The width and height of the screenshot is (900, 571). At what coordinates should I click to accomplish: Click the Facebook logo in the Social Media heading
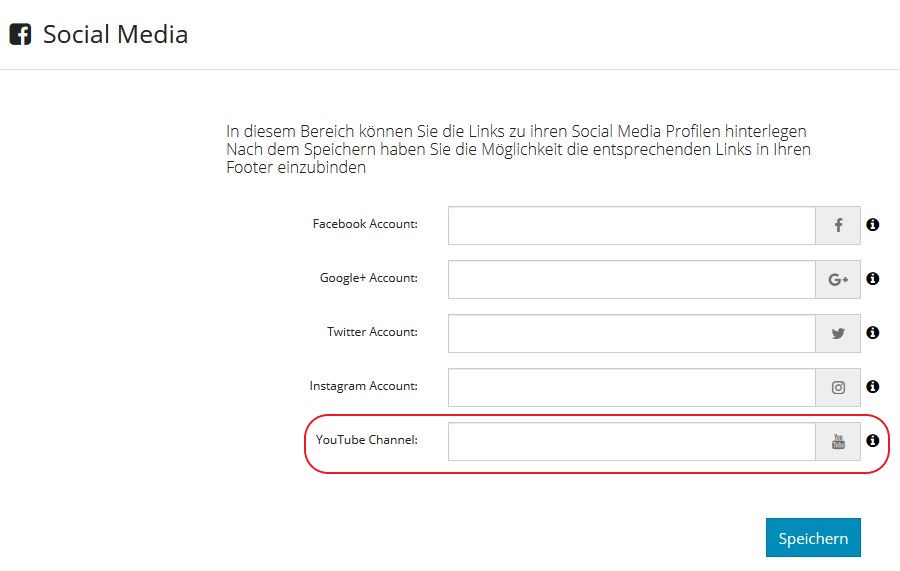tap(20, 34)
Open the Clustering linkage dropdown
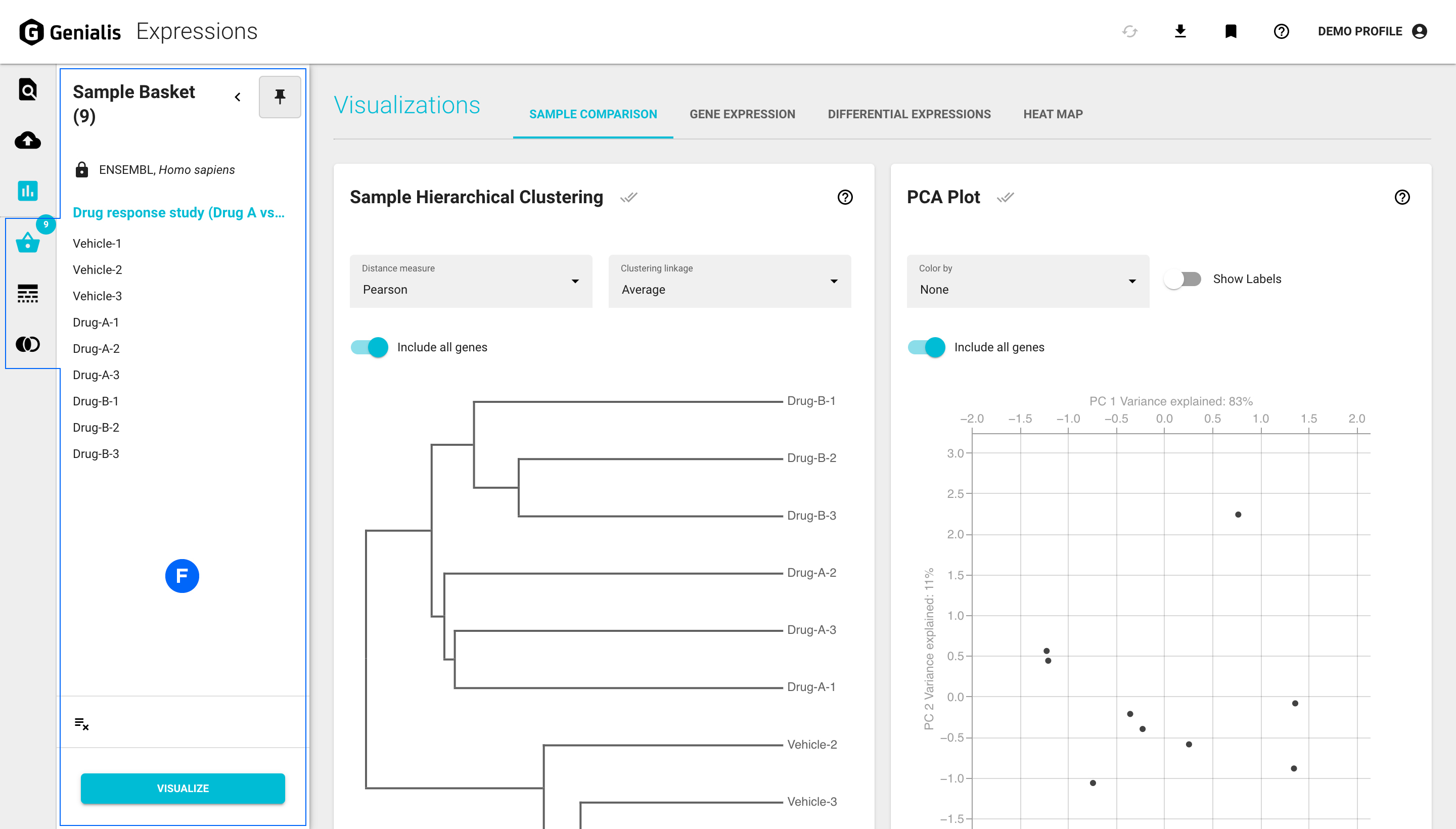 [729, 281]
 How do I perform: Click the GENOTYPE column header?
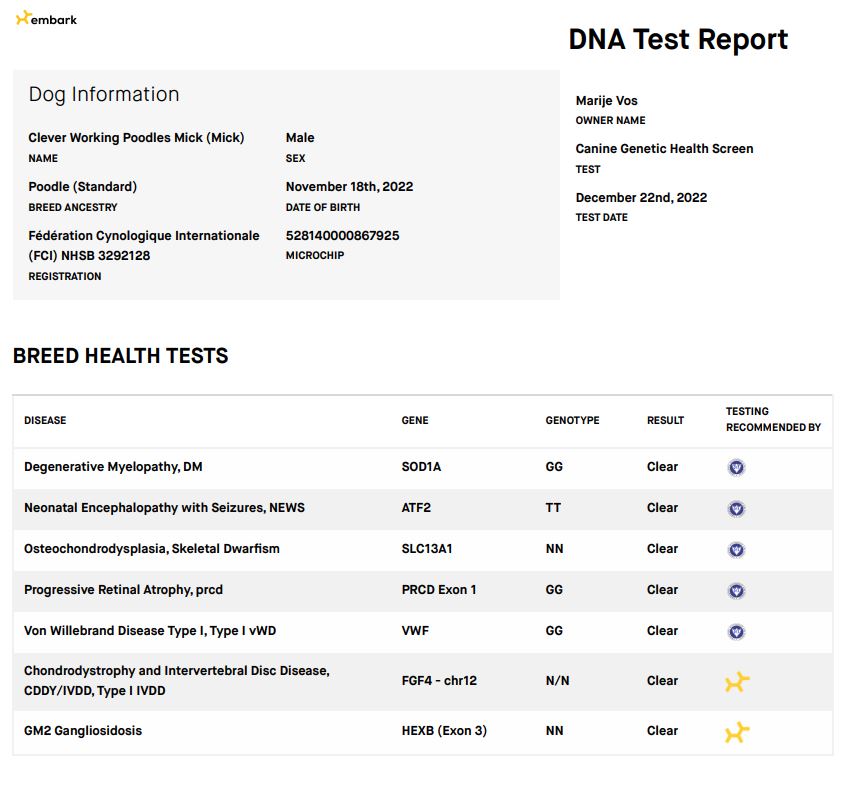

══════════

Rewrite all of the material above with "dropdown" changed to "drop-down menu" and everything else left as it is. Leave out the pictures.

The width and height of the screenshot is (900, 571). At what coordinates should I click to accomplish: Click the Facebook logo in the Social Media heading
tap(20, 34)
Open the Clustering linkage drop-down menu
 [729, 281]
 How do I perform: Click the GENOTYPE column header?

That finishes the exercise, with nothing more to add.